- DESCRIPTION OF THE TASK -
Can you quote the lines below exactly, starting at the line with "Task: Click the $1,429 tax cut value" and going through the last one?

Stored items
________________________

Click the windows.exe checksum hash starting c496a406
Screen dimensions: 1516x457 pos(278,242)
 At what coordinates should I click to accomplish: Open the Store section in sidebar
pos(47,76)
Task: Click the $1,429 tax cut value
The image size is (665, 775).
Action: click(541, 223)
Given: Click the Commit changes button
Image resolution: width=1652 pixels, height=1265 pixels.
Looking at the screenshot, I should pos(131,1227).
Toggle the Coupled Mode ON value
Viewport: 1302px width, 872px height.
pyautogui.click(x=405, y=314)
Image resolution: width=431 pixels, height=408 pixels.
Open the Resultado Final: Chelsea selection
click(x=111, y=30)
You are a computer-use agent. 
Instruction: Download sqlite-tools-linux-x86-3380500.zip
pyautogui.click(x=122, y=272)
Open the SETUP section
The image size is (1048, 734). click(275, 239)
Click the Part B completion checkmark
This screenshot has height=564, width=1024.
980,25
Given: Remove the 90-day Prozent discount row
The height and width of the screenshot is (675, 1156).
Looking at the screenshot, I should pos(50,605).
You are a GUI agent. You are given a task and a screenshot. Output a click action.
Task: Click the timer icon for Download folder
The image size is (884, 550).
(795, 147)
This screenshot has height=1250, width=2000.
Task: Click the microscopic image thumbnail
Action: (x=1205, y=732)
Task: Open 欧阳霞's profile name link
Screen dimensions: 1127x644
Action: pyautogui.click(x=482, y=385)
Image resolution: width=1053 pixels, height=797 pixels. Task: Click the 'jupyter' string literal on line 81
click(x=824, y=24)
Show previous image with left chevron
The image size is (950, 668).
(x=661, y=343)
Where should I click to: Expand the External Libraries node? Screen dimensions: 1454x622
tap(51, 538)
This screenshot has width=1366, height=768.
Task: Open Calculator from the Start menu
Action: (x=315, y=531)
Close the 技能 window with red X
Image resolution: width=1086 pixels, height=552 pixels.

________________________

- REPLY -
Task: Click the $1,429 tax cut value
The image size is (665, 775).
Action: click(541, 223)
Given: Click the Commit changes button
Image resolution: width=1652 pixels, height=1265 pixels.
Looking at the screenshot, I should pos(131,1227).
Toggle the Coupled Mode ON value
Viewport: 1302px width, 872px height.
pyautogui.click(x=405, y=314)
Image resolution: width=431 pixels, height=408 pixels.
Open the Resultado Final: Chelsea selection
click(x=111, y=30)
You are a computer-use agent. 
Instruction: Download sqlite-tools-linux-x86-3380500.zip
pyautogui.click(x=122, y=272)
Open the SETUP section
The image size is (1048, 734). click(275, 239)
Click the Part B completion checkmark
This screenshot has height=564, width=1024.
980,25
Given: Remove the 90-day Prozent discount row
The height and width of the screenshot is (675, 1156).
Looking at the screenshot, I should pos(50,605).
You are a GUI agent. You are given a task and a screenshot. Output a click action.
Task: Click the timer icon for Download folder
The image size is (884, 550).
(795, 147)
This screenshot has height=1250, width=2000.
Task: Click the microscopic image thumbnail
Action: (x=1205, y=732)
Task: Open 欧阳霞's profile name link
Screen dimensions: 1127x644
Action: pyautogui.click(x=482, y=385)
Image resolution: width=1053 pixels, height=797 pixels. Task: Click the 'jupyter' string literal on line 81
click(x=824, y=24)
Show previous image with left chevron
The image size is (950, 668).
(x=661, y=343)
Where should I click to: Expand the External Libraries node? Screen dimensions: 1454x622
tap(51, 538)
This screenshot has width=1366, height=768.
Task: Open Calculator from the Start menu
Action: (x=315, y=531)
Close the 技能 window with red X
Image resolution: width=1086 pixels, height=552 pixels.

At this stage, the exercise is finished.